Records from a data source:

^^^^

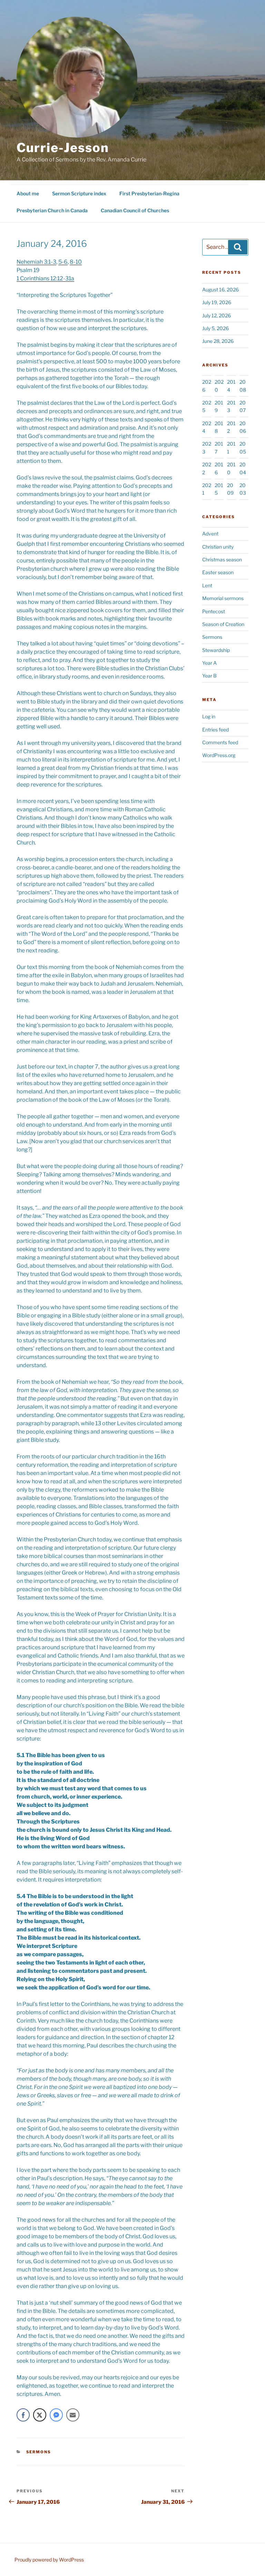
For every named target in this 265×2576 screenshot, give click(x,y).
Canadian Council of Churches (135, 210)
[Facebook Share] (23, 2414)
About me (28, 193)
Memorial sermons (223, 598)
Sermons (38, 2451)
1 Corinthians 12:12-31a (45, 278)
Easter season (218, 572)
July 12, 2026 (216, 315)
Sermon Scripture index (79, 193)
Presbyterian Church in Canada (52, 210)
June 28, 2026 (218, 341)
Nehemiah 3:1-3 (36, 262)
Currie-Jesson (63, 147)
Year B (209, 676)
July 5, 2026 (215, 328)
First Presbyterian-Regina (149, 193)
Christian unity (218, 547)
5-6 (63, 262)
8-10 (76, 262)
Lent (207, 585)
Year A (209, 663)
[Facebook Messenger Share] (56, 2414)
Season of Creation (223, 624)
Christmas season (222, 559)
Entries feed (215, 729)
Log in (208, 716)
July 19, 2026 (216, 302)
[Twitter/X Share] (39, 2414)
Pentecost (213, 611)
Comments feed (220, 742)
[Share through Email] (72, 2414)
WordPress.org (218, 755)
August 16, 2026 (220, 289)
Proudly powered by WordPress (49, 2560)
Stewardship (216, 650)
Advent (210, 533)
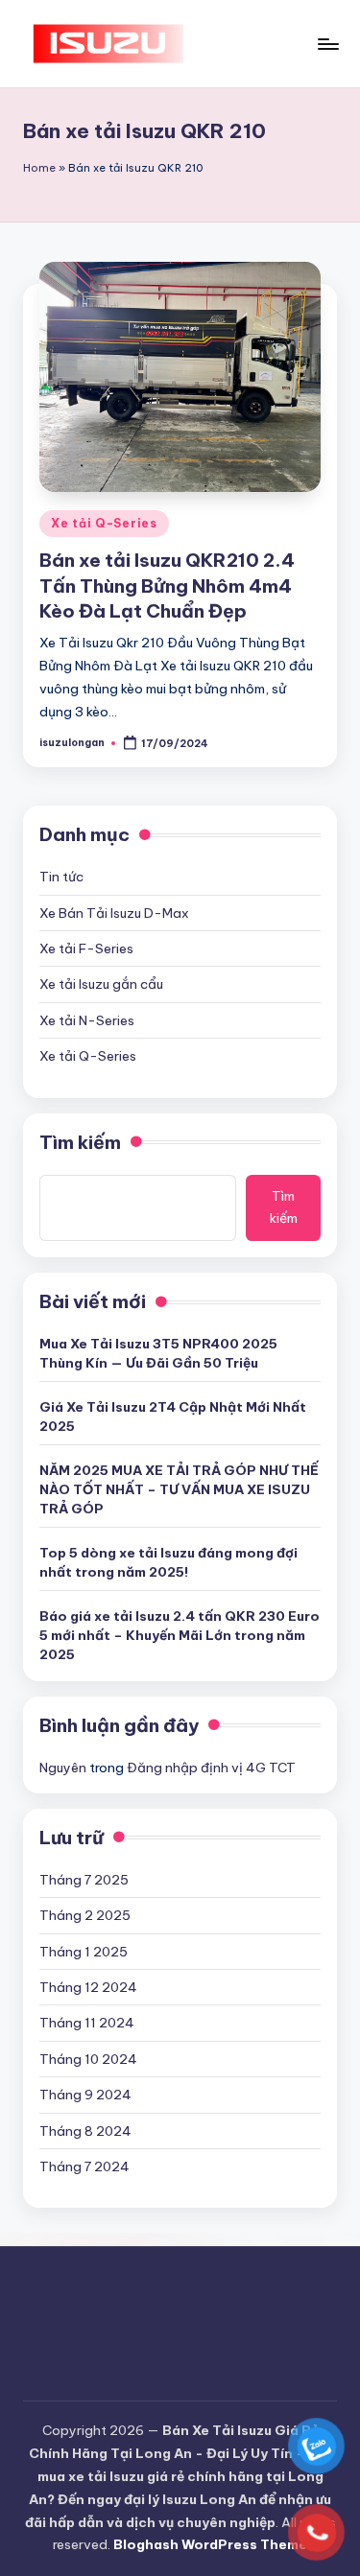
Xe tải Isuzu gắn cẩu (101, 984)
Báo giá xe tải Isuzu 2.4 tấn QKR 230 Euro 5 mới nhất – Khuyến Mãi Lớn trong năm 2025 (179, 1635)
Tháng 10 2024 (88, 2059)
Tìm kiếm (80, 1142)
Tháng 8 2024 (85, 2131)
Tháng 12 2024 (88, 1987)
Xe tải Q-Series (104, 523)
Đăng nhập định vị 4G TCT (211, 1767)
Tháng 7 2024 (84, 2166)
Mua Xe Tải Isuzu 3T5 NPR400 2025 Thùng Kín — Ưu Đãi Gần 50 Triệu (158, 1353)
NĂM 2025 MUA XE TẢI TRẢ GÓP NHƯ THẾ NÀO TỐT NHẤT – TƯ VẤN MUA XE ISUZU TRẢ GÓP (179, 1490)
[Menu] (327, 43)
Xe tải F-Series (86, 948)
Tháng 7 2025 (84, 1879)
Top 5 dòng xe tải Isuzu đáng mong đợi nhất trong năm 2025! (168, 1562)
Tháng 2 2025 (85, 1915)
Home (39, 168)
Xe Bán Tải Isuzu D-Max (114, 913)
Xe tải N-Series (86, 1020)
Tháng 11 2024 (86, 2022)
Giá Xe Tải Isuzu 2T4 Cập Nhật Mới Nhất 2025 (172, 1416)
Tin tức (61, 876)
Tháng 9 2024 (85, 2094)
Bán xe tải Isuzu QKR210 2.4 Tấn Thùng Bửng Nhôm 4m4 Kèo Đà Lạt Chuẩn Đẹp (167, 586)
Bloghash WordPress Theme (210, 2544)
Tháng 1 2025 (83, 1951)
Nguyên (62, 1767)
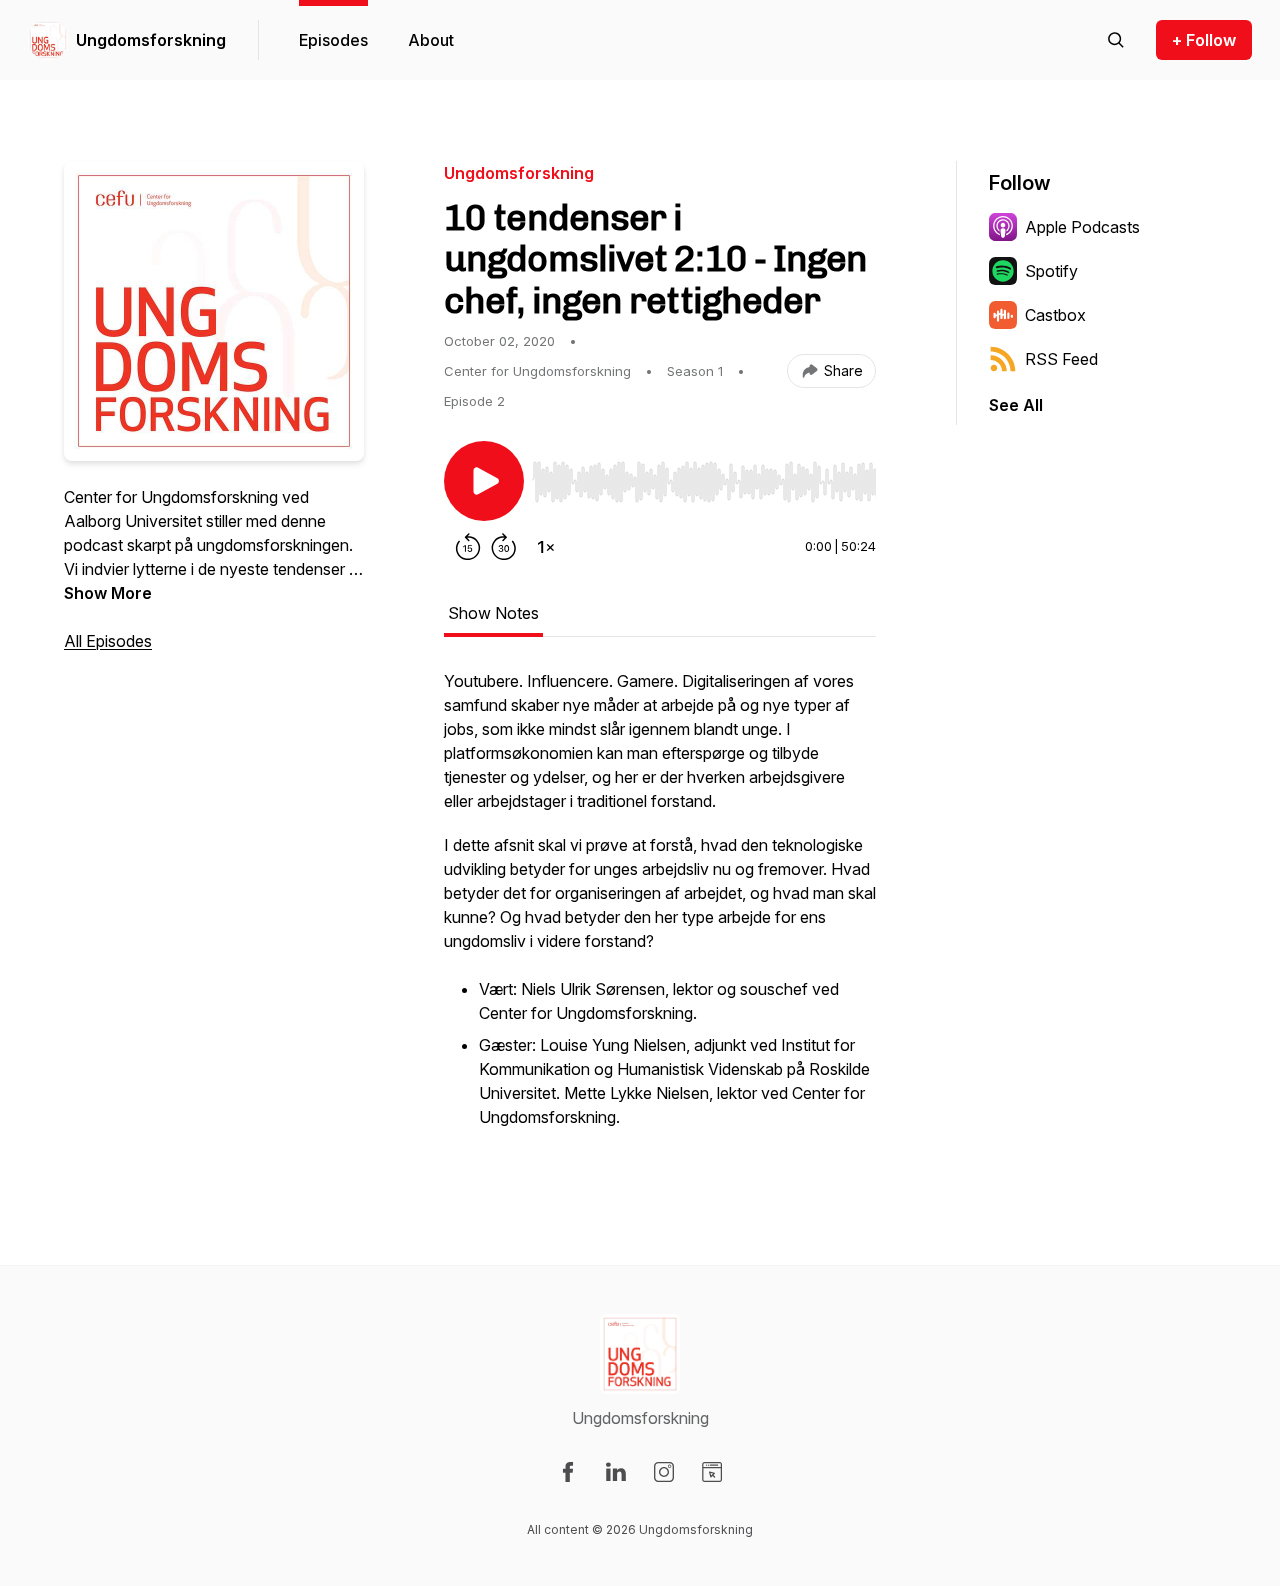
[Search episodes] (1116, 40)
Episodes (333, 40)
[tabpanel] (660, 911)
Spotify (1051, 271)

^^^^

* **Problem statement**
Exactly as they appear, repeat the lines from the one containing "Season of Creation (223, 624)" through the last line of the entries, counting both ends. Pictures stay out.

* **Task output**
Season of Creation (223, 624)
Christmas season (222, 559)
Entries feed (215, 729)
Log in (208, 716)
July 19, 2026 (216, 302)
[Twitter/X Share] (39, 2414)
Pentecost (213, 611)
Comments feed (220, 742)
[Share through Email] (72, 2414)
WordPress.org (218, 755)
August 16, 2026 (220, 289)
Proudly powered by WordPress (49, 2560)
Stewardship (216, 650)
Advent (210, 533)
Xe tải Isuzu gắn cẩu (101, 984)
Báo giá xe tải Isuzu 2.4 tấn QKR 230 Euro 5 mới nhất – Khuyến Mãi Lớn trong năm 2025 (179, 1635)
Tháng 10 2024 (88, 2059)
Tìm kiếm (80, 1142)
Tháng 8 2024 (85, 2131)
Tháng 12 2024 (88, 1987)
Xe tải Q-Series (104, 523)
Đăng nhập định vị 4G TCT (211, 1767)
Tháng 7 2024 (84, 2166)
Mua Xe Tải Isuzu 3T5 NPR400 2025 Thùng Kín — Ưu Đãi Gần 50 Triệu (158, 1353)
NĂM 2025 MUA XE TẢI TRẢ GÓP NHƯ THẾ NÀO TỐT NHẤT – TƯ VẤN MUA XE ISUZU TRẢ GÓP (179, 1490)
[Menu] (327, 43)
Xe tải F-Series (86, 948)
Tháng 7 2025 (84, 1879)
Top 5 dòng xe tải Isuzu đáng mong đợi nhất trong năm 2025! (168, 1562)
Tháng 2 2025 (85, 1915)
Home (39, 168)
Xe Bán Tải Isuzu D-Max (114, 913)
Xe tải N-Series (86, 1020)
Tháng 11 2024 (86, 2022)
Giá Xe Tải Isuzu 2T4 Cập Nhật Mới Nhất 2025 (172, 1416)
Tin tức (61, 876)
Tháng 9 2024 (85, 2094)
Bán xe tải Isuzu QKR210 2.4 Tấn Thùng Bửng Nhôm 4m4 Kèo Đà Lạt Chuẩn Đẹp (167, 586)
Bloghash WordPress Theme (210, 2544)
Tháng 1 2025 (83, 1951)
Nguyên (62, 1767)
[Search episodes] (1116, 40)
Episodes (333, 40)
[tabpanel] (660, 911)
Spotify (1051, 271)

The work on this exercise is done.